Saved entries
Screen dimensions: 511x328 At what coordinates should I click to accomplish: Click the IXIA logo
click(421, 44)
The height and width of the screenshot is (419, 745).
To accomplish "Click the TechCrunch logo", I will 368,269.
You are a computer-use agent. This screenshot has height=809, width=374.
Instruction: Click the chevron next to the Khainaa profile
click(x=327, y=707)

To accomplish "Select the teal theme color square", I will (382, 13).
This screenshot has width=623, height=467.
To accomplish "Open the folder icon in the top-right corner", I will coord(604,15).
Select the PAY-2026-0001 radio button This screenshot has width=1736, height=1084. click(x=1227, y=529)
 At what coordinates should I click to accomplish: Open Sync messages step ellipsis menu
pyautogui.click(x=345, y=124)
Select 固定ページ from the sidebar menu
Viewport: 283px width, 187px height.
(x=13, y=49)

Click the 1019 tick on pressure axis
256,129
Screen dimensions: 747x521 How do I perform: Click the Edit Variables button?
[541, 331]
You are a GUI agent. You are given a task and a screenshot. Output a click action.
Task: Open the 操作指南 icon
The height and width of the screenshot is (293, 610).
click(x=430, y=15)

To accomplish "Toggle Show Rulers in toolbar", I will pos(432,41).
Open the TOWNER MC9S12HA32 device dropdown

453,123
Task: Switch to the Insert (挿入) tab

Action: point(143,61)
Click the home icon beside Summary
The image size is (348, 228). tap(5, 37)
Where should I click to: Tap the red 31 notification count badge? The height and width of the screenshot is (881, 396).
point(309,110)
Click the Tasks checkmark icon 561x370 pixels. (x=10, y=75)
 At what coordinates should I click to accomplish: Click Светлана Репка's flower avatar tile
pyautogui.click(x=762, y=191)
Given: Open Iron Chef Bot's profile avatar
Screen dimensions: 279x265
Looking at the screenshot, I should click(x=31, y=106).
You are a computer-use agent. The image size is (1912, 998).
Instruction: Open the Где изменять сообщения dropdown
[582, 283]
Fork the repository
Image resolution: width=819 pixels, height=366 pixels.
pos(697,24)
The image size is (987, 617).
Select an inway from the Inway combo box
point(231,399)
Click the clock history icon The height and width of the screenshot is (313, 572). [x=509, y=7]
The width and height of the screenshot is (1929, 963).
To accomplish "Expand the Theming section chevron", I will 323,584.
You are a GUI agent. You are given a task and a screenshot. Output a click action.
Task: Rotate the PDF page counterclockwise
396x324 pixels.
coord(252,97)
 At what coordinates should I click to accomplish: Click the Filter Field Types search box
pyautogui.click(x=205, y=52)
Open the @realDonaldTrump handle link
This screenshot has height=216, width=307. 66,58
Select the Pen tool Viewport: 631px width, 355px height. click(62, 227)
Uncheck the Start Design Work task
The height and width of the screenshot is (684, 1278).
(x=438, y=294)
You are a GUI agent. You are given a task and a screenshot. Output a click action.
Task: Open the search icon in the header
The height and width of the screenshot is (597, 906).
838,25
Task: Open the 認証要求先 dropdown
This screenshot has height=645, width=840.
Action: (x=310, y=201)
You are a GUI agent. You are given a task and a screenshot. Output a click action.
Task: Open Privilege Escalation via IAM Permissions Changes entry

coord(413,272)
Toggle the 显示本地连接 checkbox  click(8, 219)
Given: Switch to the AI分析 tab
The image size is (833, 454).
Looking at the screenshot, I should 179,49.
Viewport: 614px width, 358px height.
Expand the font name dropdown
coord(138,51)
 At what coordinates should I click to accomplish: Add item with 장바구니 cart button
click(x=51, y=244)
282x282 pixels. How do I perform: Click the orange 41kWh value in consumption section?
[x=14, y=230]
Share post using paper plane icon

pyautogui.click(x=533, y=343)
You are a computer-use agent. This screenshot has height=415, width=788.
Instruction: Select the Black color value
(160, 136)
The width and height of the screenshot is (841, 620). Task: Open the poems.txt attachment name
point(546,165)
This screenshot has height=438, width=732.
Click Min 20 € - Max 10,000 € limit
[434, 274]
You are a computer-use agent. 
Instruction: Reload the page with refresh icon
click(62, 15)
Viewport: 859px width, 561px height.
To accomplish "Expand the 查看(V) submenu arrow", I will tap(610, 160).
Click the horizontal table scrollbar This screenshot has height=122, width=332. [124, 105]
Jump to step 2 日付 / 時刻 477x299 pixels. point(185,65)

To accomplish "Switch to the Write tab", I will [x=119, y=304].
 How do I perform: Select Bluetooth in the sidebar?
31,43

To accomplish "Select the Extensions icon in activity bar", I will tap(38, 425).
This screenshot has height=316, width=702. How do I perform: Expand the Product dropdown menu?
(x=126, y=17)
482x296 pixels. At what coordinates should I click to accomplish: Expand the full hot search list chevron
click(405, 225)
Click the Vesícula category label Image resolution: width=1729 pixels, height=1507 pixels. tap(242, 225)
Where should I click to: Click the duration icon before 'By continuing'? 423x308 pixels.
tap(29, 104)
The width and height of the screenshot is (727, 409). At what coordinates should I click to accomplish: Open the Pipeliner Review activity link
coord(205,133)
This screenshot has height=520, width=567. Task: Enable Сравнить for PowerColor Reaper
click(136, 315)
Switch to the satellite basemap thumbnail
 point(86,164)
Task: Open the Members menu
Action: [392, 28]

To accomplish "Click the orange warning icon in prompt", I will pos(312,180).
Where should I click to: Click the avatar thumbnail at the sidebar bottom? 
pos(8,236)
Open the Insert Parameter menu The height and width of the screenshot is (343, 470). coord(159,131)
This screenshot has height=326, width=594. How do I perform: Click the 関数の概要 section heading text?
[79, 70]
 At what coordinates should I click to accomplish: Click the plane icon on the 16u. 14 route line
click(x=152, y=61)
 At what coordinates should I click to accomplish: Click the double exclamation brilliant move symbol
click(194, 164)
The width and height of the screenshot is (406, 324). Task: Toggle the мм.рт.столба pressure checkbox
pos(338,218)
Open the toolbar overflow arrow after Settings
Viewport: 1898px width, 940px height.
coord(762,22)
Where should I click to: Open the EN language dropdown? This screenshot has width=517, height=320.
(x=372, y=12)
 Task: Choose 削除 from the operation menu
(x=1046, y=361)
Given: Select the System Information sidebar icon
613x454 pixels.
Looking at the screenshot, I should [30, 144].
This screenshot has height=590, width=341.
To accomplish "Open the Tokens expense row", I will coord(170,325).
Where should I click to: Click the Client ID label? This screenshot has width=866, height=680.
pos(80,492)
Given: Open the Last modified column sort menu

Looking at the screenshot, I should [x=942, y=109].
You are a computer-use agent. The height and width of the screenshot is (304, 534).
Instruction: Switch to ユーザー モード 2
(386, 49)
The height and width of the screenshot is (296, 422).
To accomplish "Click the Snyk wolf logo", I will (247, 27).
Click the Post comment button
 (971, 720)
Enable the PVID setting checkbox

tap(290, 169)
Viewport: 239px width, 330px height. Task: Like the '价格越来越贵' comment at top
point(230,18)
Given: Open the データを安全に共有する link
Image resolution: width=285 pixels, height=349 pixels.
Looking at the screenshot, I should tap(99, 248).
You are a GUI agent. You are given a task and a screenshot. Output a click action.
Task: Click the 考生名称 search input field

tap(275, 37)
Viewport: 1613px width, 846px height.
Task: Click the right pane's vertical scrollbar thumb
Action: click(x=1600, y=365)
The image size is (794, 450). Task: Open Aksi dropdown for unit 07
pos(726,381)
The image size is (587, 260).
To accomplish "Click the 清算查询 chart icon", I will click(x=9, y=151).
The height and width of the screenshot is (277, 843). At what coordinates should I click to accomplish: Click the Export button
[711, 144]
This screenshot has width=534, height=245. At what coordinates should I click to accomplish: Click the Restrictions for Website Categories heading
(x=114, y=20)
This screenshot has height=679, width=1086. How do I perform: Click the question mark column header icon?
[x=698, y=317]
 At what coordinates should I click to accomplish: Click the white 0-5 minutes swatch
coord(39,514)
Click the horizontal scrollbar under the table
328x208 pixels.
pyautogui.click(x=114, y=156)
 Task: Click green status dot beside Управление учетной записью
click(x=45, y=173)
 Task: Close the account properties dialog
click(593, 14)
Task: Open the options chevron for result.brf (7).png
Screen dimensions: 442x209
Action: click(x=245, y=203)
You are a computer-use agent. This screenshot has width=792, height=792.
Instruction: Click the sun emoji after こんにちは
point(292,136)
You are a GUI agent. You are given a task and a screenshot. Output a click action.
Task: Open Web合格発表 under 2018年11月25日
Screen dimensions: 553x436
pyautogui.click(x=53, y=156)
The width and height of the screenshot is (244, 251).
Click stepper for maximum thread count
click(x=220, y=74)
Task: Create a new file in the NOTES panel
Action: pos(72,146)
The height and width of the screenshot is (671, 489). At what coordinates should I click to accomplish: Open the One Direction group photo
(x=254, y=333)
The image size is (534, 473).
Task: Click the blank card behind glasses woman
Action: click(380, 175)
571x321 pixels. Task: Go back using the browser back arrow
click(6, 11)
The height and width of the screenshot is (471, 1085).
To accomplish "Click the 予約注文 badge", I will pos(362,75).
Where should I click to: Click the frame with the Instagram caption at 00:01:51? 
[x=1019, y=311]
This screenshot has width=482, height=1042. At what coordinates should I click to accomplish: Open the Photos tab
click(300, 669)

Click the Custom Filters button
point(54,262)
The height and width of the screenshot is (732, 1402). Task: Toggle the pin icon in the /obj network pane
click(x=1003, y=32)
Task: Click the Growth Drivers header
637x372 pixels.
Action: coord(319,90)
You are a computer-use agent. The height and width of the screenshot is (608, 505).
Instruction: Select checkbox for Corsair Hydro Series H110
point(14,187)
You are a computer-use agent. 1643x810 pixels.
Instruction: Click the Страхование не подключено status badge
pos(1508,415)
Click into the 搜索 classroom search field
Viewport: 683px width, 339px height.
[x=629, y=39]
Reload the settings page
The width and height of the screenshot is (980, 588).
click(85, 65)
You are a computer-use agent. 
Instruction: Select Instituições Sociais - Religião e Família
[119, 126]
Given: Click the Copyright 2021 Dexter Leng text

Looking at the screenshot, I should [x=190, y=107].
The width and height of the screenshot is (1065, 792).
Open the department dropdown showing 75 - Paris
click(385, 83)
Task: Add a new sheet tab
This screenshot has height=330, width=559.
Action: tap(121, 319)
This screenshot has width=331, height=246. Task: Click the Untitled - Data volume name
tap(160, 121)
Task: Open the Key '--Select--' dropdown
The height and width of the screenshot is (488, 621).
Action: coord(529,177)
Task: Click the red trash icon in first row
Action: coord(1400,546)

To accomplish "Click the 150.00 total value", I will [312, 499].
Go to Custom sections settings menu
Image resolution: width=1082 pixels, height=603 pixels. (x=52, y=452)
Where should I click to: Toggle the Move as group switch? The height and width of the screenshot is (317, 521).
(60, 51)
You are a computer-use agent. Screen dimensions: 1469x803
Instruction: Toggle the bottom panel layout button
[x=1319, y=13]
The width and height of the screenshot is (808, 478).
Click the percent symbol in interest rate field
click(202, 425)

## Try it
The lines to write out run from the one with "Task: Add a new sheet tab" through the end of the records. Give them exactly, and only them.

## Solution
Task: Add a new sheet tab
This screenshot has height=330, width=559.
Action: tap(121, 319)
This screenshot has width=331, height=246. Task: Click the Untitled - Data volume name
tap(160, 121)
Task: Open the Key '--Select--' dropdown
The height and width of the screenshot is (488, 621).
Action: coord(529,177)
Task: Click the red trash icon in first row
Action: coord(1400,546)

To accomplish "Click the 150.00 total value", I will [312, 499].
Go to Custom sections settings menu
Image resolution: width=1082 pixels, height=603 pixels. (x=52, y=452)
Where should I click to: Toggle the Move as group switch? The height and width of the screenshot is (317, 521).
(60, 51)
You are a computer-use agent. Screen dimensions: 1469x803
Instruction: Toggle the bottom panel layout button
[x=1319, y=13]
The width and height of the screenshot is (808, 478).
Click the percent symbol in interest rate field
click(202, 425)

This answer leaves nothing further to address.